Jesús Venecia, Project Evaluation Manager at one of Mexico’s leading industrial real estate developers, shares a similar perspective. In his view, uncertainty in 2025 won’t stem only from U.S. trade policies or the USMCA renegotiation but from Mexico’s ability to provide the necessary infrastructure for businesses to thrive.
Venecia stresses that access to electricity and water is fundamental for tenants, and the increasing scarcity of these resources demands sustainable solutions. To remain competitive, developers must invest in renewable energy, water collection and recycling systems, and smart infrastructure to optimize operational efficiency in an increasingly digitalized market.
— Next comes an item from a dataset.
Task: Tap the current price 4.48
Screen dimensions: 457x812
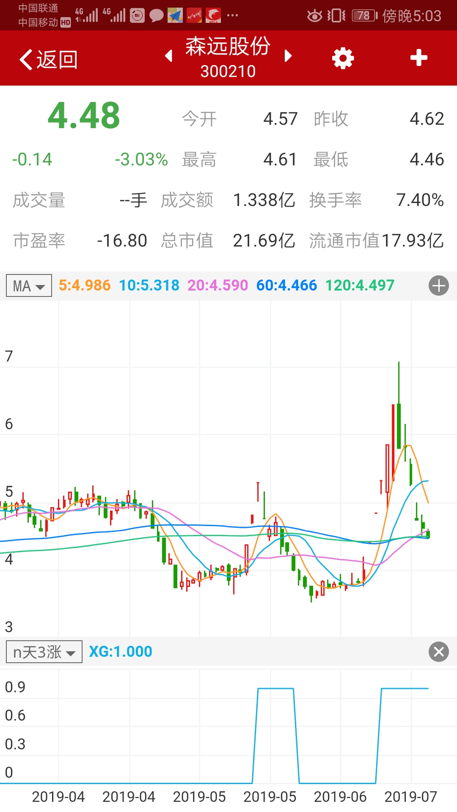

Against this backdrop, many developers have taken a proactive approach—monitoring policy decisions and adjusting their strategy to mitigate risks. However, the challenge extends beyond trade diplomacy. For Venecia, securing these essential services isn’t just about addressing current problems; it’s a prerequisite for the survival of the industrial real estate market.
In a landscape where nearshoring continues to attract investment, the real challenge isn’t demand—it’s the ability to sustain it. Infrastructure will dictate growth, and those who can guarantee essential resources will lead the way. It’s not just about meeting immediate needs; strategic, adaptable development will define success. The industrial buildings of the future won’t just be large; they will be self-sufficient, with ready-to-use infrastructure.
The corporate sector follows a similar logic—success won’t go to those offering the most square footage, but to those understanding that tenants seek more than a lease. They need locations with services, accessibility, and seamless integration into the urban ecosystem.
2025 is already taking shape. The real question is: who will be ahead of the curve?